KSQL- Streaming SQL for Apache Kafka
Databases are used for doing on-demand lookups and modifications to stored data. KSQL doesn’t do lookups (yet), what it does is continuous transformations— that is, stream processing. For example, imagine that I have a stream of clicks from users and a table of account information about those users being continuously updated. KSQL allows me to model this stream of clicks, and table of users, and join the two together.
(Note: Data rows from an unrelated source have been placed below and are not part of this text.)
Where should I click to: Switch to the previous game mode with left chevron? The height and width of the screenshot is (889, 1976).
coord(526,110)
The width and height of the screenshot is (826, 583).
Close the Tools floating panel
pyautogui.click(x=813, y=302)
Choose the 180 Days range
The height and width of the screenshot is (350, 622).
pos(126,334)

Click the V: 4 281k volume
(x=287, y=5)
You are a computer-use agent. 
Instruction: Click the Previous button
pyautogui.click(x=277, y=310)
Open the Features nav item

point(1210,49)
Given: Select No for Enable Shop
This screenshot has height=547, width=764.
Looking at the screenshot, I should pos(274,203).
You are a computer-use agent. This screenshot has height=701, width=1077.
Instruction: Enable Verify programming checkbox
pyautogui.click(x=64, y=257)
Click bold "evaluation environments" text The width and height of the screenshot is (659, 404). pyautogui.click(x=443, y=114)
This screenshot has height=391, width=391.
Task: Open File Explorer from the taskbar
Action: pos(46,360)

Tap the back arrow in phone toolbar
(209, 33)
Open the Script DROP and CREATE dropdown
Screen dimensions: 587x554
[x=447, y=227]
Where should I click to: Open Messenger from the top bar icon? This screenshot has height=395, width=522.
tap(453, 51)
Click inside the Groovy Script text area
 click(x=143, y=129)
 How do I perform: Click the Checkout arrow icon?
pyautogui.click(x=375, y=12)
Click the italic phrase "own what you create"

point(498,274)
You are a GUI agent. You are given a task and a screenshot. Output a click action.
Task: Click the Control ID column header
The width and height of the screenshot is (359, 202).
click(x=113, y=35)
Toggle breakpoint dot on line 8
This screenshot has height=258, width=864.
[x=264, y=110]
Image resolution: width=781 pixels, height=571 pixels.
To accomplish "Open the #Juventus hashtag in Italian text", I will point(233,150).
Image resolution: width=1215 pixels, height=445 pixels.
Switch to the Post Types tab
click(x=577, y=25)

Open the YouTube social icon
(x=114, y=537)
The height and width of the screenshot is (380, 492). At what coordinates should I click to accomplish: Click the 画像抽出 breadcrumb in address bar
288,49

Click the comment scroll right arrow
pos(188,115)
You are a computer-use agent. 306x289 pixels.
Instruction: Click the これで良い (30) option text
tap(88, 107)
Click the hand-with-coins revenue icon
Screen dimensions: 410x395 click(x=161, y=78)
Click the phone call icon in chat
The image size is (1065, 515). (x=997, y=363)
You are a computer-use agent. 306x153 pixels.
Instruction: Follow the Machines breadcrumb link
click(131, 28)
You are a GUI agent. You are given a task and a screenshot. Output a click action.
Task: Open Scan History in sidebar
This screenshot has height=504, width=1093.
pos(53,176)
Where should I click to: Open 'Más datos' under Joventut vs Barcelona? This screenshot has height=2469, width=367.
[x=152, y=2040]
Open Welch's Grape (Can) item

So what KSQL runs are continuous queries — transformations that run continuously as new data passes through them — on streams of data in Kafka topics
Core Abstractions in KSQL: 1.Stream--> A stream is an unbounded sequence of structured data Ex:
create stream userdata(userid VARCHAR,regionid VARCHAR,gender VARCHAR,registertime BIGINT) with (VALUE_FORMAT='AVRO',KAFKA_TOPIC='users');
2.table-->A table is a view of a STREAM or another TABLE and represents a collection of evolving facts. Ex:
create table countrytable(countrycode VARCHAR PRIMARY KEY,countryname VARCHAR) with (KAFKA_TOPIC='country_csv',VALUE_FORMAT='delimited');
Start KSQL : start ksql shell using -- docker exec -it 3fffd9c2b0ad ksql http://ksqldb-server:8088
[user@node ~]$ docker exec -it 3fffd9c2b0ad ksql http://ksqldb-server:8088
OpenJDK 64-Bit Server VM warning: Option UseConcMarkSweepGC was deprecated in version 9.0 and will likely be removed in a future release.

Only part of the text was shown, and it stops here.